Higher ed member’s research shows vouchers harm kids

Two decades ago, MEA member Josh Cowen began his career as an education researcher without strong opinions on school vouchers and full of idealism about the potential for scientific data to help make public schools the best they can be.
Over time, working alongside voucher advocates to evaluate programs, he watched as evidence mounted showing vouchers harm students and communities — especially the most vulnerable. Yet proponents continued pressing for expansion.
Today he’s a modern-day Paul Revere, traveling the country to speak and testify, writing articles and books, warning of the danger he sees in a school reform movement built on right-wing ideology instead of evidence – and funded by a shadowy network of billionaires.
“Just on the merits, vouchers should have died a decade ago,” Cowen said in an interview.
A professor of education policy at Michigan State University and member of MSU UTSF (Union of Tenure System Faculty), he added, “Why are we still having this conversation?”
Cowen is talking about vouchers a lot these days out of necessity. The policy of granting publicly funded “scholarships” or “tuition tax credits” for children attending private schools has spread to more states than ever, despite a record of academic loss for students.
Last July, Republicans in Congress and President Donald Trump passed the first nationwide federal voucher scheme, which will require states to opt-in. “There could be some benefit to public schools under the federal tax credit, but the devil will be in the details,” he said.
Cowen wrote a book, The Privateers: How Billionaires Created a Culture War and Sold School Vouchers, published by Harvard Education Press, to tell the story he’s witnessed over 20 years and make the case against vouchers plainly and urgently.

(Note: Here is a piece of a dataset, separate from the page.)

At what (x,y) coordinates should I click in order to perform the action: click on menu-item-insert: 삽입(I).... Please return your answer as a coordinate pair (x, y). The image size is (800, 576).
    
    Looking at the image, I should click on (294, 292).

From the introduction: “Expert analysis, independent and investigative journalism, and a handful of transparent state and federal accountability audits show that policies diverting public funds for private school tuition have some of the worst outcomes in the education research record to date.”
For his work, Cowen was honored with NEA’s 2025 Friend of Education Award at last summer’s NEA Representative Assembly (RA). In his acceptance speech, he explained that vouchers were rooted in backlash against the Civil Rights movement dating back to the 1950s.
“When I first started the work that brought me up here, I thought I was talking about history,” he told thousands of member-delegates gathered in Portland, Ore. for the NEA RA in July.
“But as we’ve seen, threats to public education and to public investments in all of our futures — from health care to jobs to retirement security and even basic, affordable costs of living — this is all very much breaking news.”
In the first Trump administration, Michigan Republican Party donor Betsy DeVos became U.S. Education Secretary favoring charter schools and vouchers. But it’s bigger than DeVos.
“It’s an entire political agenda,” Cowen said. “We know not just the DeVoses but other Republicans are gearing up to make 2026 in Michigan the ‘education election’ for their priorities like more standardized testing. Cuts to public school funding. And yes, school vouchers.”
In his book, Cowen details how randomized control trials — conducted by multiple research teams studying voucher programs in Louisiana, Indiana, Ohio and elsewhere — measured academic losses on par with or surpassing those from Hurricane Katrina and later COVID-19.
Meanwhile, a growing body of research reveals strong positive effects from increased funding to public schools when sustained over time and paired with evidence-based practices.
“If you grew up professionally, as I did, in the world where data and evidence and results are supposed to inform public policy, then you should be saying at the top of your lungs that vouchers hurt kids and families,” he said.